DATA RECORDS -

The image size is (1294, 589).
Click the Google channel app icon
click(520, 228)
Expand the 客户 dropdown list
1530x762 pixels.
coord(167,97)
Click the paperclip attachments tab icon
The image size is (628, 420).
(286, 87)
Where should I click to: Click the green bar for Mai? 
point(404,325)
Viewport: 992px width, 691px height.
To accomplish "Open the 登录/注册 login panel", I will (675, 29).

...

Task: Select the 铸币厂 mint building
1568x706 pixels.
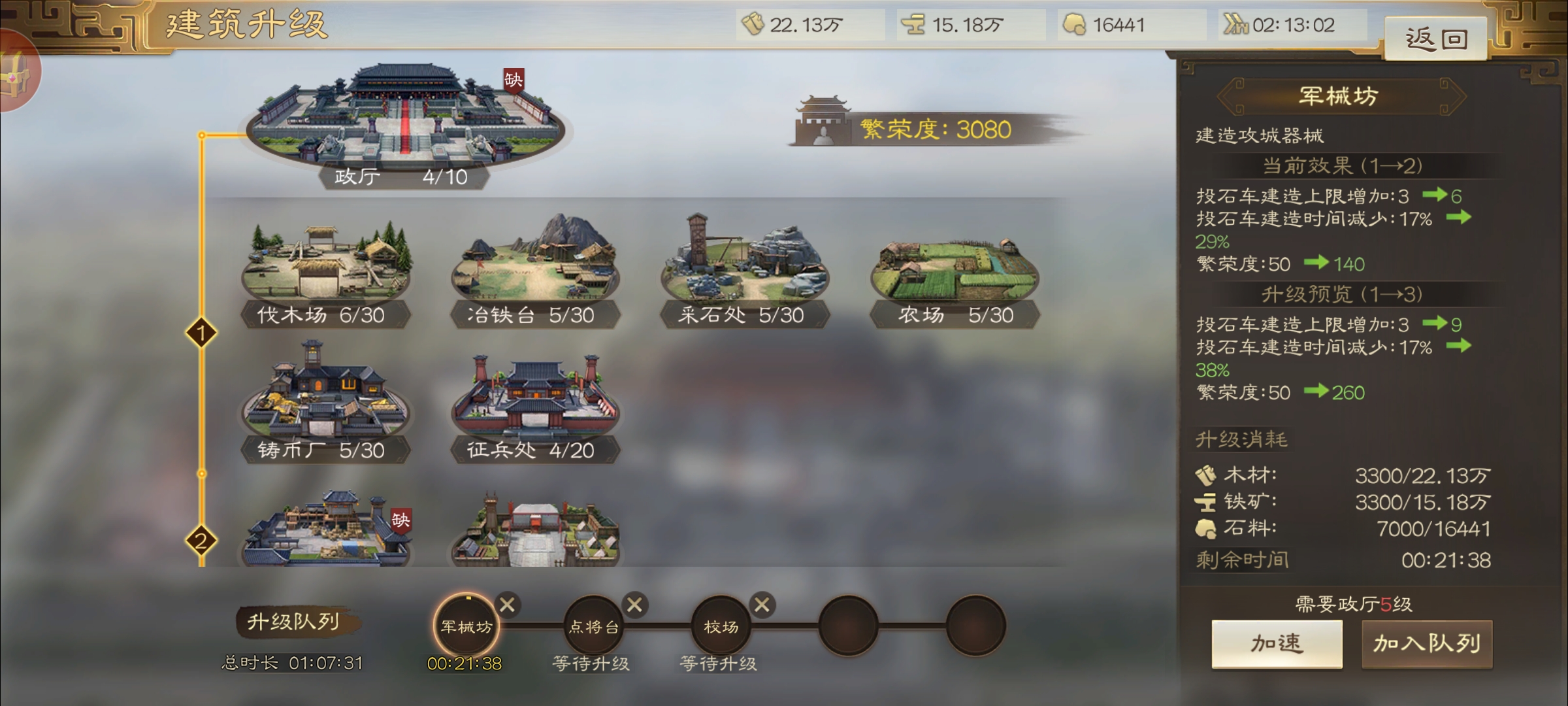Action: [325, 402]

WORK INSTRUCTION -
Reproduce word for word the material above, starting with the line that has "The image size is (1294, 589)." and stopping after the line that has "Viewport: 992px width, 691px height.".

YOUR SOLUTION -
The image size is (1294, 589).
Click the Google channel app icon
click(520, 228)
Expand the 客户 dropdown list
1530x762 pixels.
coord(167,97)
Click the paperclip attachments tab icon
The image size is (628, 420).
(286, 87)
Where should I click to: Click the green bar for Mai? 
point(404,325)
Viewport: 992px width, 691px height.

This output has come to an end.